Association between PP1 and Rb-CT

GST-RbCT fusion protein (96 ml of bacterial extract) were coupled to 1 ml of glutathione-Sepharose beads, according to the manufacturer's instructions. The resin was washed 3 times with bacterial lysis buffer and once with thrombin cleavage buffer containing 50 mM TRIS/HCl, pH 8.0, 150 mM NaCl and 2.5 mM CaCl2. After centrifugation, the beads were resuspended in 1 ml of thrombin cleavage buffer containing 48 U of thrombin, shaken at room temperature for 40 min and centrifuged to collect the supernatant containing free RbCT (Mr 14 000), which was then concentrated using Amicon Centricon.

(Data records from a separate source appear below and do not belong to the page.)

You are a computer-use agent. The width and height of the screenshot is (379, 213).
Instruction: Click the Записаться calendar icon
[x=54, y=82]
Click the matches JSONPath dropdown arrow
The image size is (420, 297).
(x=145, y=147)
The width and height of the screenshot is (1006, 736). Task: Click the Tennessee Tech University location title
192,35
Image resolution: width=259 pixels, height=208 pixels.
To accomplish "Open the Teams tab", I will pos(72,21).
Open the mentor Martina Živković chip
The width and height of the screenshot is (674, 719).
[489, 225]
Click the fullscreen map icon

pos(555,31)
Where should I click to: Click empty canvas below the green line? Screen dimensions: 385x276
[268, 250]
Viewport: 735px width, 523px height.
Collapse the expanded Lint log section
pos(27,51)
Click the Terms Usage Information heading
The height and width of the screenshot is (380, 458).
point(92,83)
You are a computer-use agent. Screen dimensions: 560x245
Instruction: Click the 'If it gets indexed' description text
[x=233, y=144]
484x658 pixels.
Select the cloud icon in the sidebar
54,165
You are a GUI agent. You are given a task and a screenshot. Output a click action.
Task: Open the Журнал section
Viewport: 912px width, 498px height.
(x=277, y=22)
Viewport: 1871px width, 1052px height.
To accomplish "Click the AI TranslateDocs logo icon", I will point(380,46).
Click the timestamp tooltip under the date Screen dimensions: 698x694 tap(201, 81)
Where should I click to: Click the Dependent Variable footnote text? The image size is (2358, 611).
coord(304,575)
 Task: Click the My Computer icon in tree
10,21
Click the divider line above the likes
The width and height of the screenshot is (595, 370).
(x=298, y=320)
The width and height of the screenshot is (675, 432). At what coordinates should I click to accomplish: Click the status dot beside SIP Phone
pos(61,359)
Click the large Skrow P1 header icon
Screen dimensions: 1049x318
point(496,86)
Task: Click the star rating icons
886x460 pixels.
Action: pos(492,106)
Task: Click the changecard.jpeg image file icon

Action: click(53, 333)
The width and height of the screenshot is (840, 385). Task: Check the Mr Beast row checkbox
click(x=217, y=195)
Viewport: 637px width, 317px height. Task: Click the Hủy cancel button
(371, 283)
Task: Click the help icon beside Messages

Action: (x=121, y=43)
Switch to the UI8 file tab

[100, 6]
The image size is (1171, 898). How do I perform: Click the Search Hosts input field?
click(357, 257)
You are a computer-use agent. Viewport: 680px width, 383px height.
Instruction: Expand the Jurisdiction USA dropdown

PP1 catalytic subunit (Mr 35 000), purified from rabbit muscle as a mixture of the three isoforms [29], was incubated with RbCT (1:1 molar ratio) at 4°C for 30 min and then loaded on a 0.8 × 48 cm Sephacryl S-400 HR gel filtration column (Amersham Biosciences), equilibrated with 25 mM imidazole, pH 7.5, 100 mM NaCl, 1 mM EDTA, 0.1% TX-100, 15 mM mercaptoethanol, 0.02% w/v benzamidine and 0.02% w/v PMSF. The column was run at 10.5 ml/h and 0.26 ml fractions were collected after discarding the void volume. The fractions were assayed for PP1 activity and the activity peak fractions were pooled and concentrated by precipitation in the presence of 7% TCA, followed by electrophoresis and immunoblotting, to detect PP1 or RbCT.